Removal of WeakMap/WeakSet clear
Andrea Giammarchi
andrea.giammarchi at gmail.com
Thu Nov 27 06:22:46 PST 2014
Andreas I think Mark few times already gave for granted WeakMaps are based
on transposed representations and it's also partially pointless from a
polyfill point of view to not implement them as such but clear makes fast
polyfills very pointless with `.clear()` in place ( e.g. [1] )
I've had similar thoughts when I've first realized there was a `delete`
method since I thought: if you can delete, you should be able to iterate
and get keys ... which wasn't even the initial case but that's how my
initial polyfill was implemented, with a real `.clear()` ability that was
making the WeakMap itself not weak anymore [2]
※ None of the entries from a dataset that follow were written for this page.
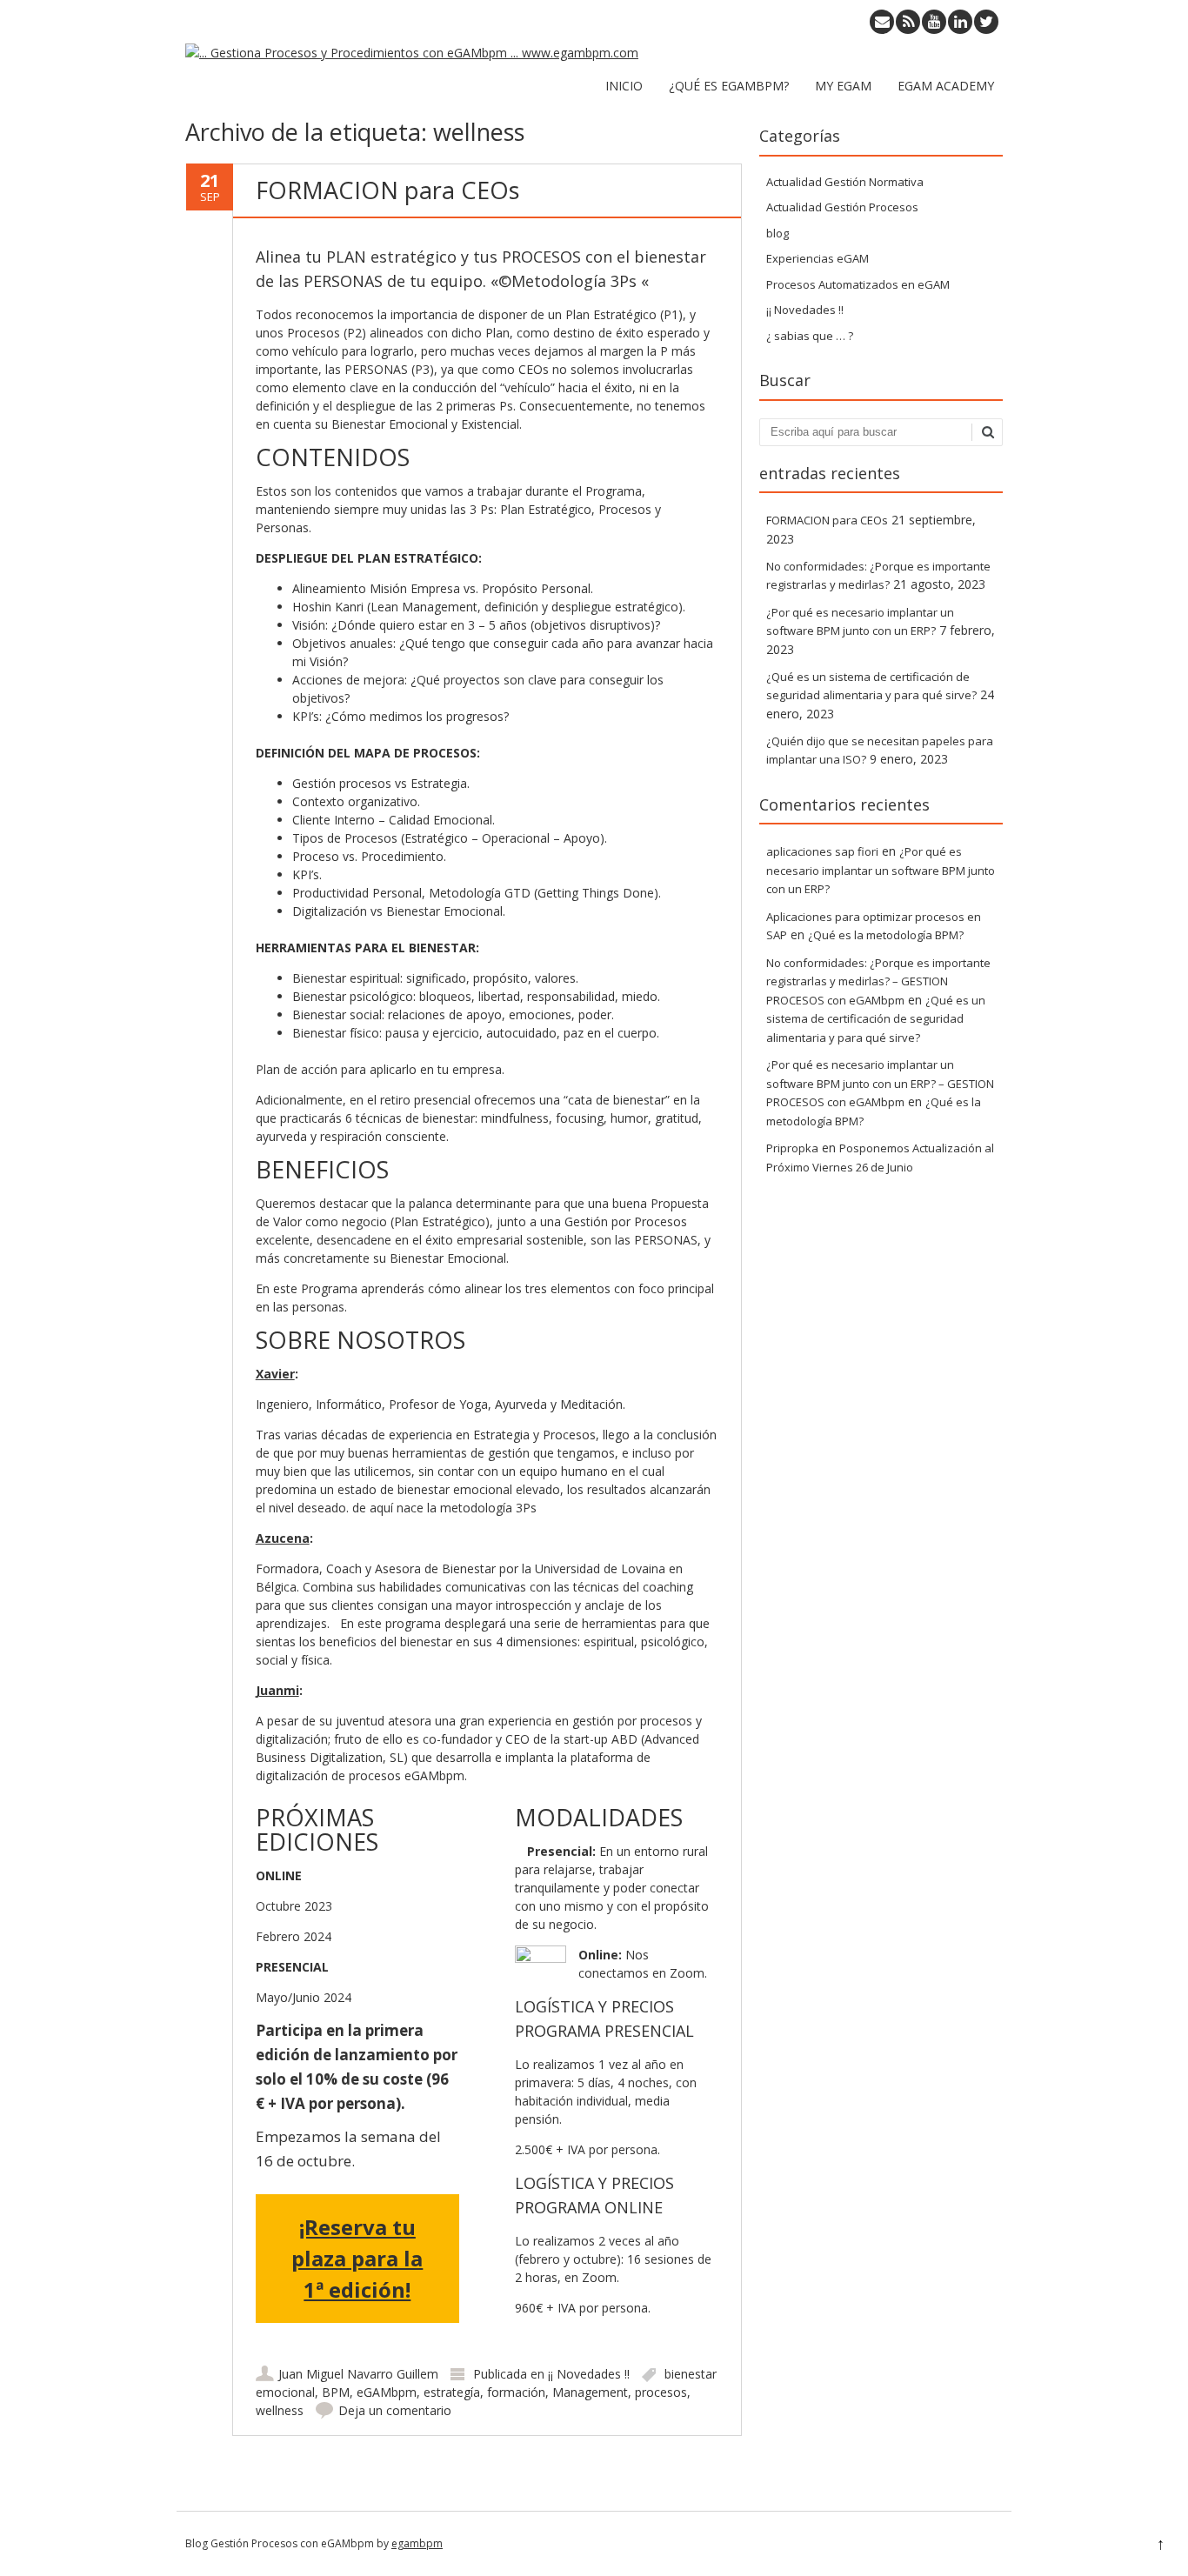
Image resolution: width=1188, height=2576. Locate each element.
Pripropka (792, 1148)
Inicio (624, 85)
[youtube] (934, 22)
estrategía (452, 2392)
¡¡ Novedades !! (589, 2374)
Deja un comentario (394, 2410)
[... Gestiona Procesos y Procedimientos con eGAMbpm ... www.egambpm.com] (411, 52)
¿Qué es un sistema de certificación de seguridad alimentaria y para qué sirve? (875, 1018)
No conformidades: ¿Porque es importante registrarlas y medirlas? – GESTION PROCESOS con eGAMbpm (878, 981)
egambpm (417, 2543)
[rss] (908, 22)
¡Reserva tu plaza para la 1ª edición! (357, 2258)
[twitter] (986, 22)
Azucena (283, 1538)
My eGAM (843, 85)
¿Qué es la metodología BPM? (886, 935)
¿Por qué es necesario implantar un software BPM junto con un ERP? (880, 870)
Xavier (275, 1373)
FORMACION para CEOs (387, 190)
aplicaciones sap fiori (822, 851)
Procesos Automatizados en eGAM (858, 284)
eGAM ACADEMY (946, 85)
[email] (882, 22)
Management (590, 2392)
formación (516, 2392)
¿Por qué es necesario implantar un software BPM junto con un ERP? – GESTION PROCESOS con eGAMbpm (880, 1083)
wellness (280, 2410)
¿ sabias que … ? (809, 336)
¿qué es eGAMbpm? (729, 85)
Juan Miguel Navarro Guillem (358, 2374)
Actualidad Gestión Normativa (845, 182)
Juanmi (277, 1690)
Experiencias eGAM (817, 258)
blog (777, 233)
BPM (336, 2392)
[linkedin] (960, 22)
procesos (661, 2392)
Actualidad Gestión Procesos (842, 207)
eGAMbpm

I start thinking for performance and polyfill sake *maybe* it's better for
everyone to keep `.clear()` out of the equation so there won't be broken
polyfill and implementations can decide which implementation is better for
their main use cases.
Who wants to expose clear can always do it via wrappers:
```js
// just for example purpose
function CleanableWeakMap() {
this.clean();
this.delete = this._wm.delete.bind(this._wm);
this.get = this._wm.get.bind(this._wm);
this.has = this._wm.has.bind(this._wm);
this.set = this._wm.set.bind(this._wm);
}
CleanableWeakMap.prototype.clean = function () {
this._wm = new WeakMap;
};
```
Above code should make everyone happy except the GC in between a fake
`.clean()` and a garbage call but at least it could be sort of consistent
across ES5 to ES.next platforms.
Willing also to drop my non WeakMap and bring in either the Polymer
polyfill which is already missing `.clear()` but polluting the global scope
anyway with this "not really full spec" implementation, or the one in link
[1]
Regards
[1] changing the slot without being able to clean up a thing:
https://gist.github.com/WebReflection/5991636#file-weakmap-js-L15-L19
[2] not a WeakMap, you should delete things ( aka: sort of pointless
WeakMap )
https://github.com/WebReflection/es6-collections#the-weakmap-is-not-weak--and-why
On Thu, Nov 27, 2014 at 9:17 AM, Andreas Rossberg <rossberg at google.com>
wrote:
> The discussion here still makes various untested assumptions about the
> transposed representation. With respect to .clear in particular, it
> seems to assume that this representation does not normally need the
> ability to iterate (internally) over the keys of a weak map. AFAICT,
> that is incorrect. Both the implementation we discussed in the V8
> team, and from what I heard, the implementation in IE, maintain a list
> of all its keys for each weak map. Otherwise, when a map dies, you
> couldn't generally kill the entries and the values associated with
> them easily and in a timely manner. (And of course, this list means
> almost twice the space usage for a map, because you duplicate part of
> the information.)
>
> So from that perspective at least, .clear is not an issue.
>
> I also don't see the security issue, to be honest. In any
> security-relevant (or abstraction-relevant) scenario you would be
> crazy to hand out the (mutable!) weak map to third parties anyway.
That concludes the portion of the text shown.